A short discussion of p.m.i. What is happening to these insurance proceeds?
No loan over 80% loan to value was ever made on a 'conventional' loan without ‘private mortgage insurance’ – insurance for the lender’s benefit in the event of the borrower’s default. The borrower had the honor of paying for this either as a bump to the interest rate charged (“self-insuring” it was called) or as a separately identified charge.
A whole lot of loans in the years of madness were made way over 80% ltv. We never hear one word about these mortgage insurance payouts to the lender. This insurance is not to be confused with pool insurance or default swaps. Surely claims have been made, given the staggering number of defaults.

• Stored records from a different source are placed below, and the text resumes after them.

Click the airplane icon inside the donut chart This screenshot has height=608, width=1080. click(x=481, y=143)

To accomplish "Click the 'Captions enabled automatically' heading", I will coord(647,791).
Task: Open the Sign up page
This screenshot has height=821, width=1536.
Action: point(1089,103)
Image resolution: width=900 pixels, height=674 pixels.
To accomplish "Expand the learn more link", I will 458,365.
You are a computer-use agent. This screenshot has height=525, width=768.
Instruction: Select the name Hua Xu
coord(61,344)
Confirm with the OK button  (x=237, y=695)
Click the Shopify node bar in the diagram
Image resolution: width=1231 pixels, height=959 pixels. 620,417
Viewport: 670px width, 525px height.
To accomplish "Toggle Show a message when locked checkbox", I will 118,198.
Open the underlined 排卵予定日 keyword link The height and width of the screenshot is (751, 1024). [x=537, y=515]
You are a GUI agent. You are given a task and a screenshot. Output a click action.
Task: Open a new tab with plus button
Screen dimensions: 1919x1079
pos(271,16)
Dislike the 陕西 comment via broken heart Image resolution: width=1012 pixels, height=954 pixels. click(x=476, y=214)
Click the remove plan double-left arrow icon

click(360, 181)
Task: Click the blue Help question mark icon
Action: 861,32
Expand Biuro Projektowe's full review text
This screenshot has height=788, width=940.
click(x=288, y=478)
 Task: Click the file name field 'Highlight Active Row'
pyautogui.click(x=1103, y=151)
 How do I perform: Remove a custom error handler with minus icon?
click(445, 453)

Where is this money going? Why don’t we hear about it? Why are foreclosing entities submitting claims which do not include these proceeds? Don’t these proceeds as a matter of law reduce the debt? The pmi insured the loan down to 80%, so the ‘lenders’ should be getting insurance funds for any amount over 80%, but they are nonetheless making claims for the entire amount.
Tut tut!
Like this: if a loan were 100k, (and 100% ltv) then pmi would cover 20k (100 – 80). For ease of this example, forget any payments made by the borrower. Okay, the borrower defaults. Pmi kicks in and the lender gets paid the 20k. Where did it go? Mojitos?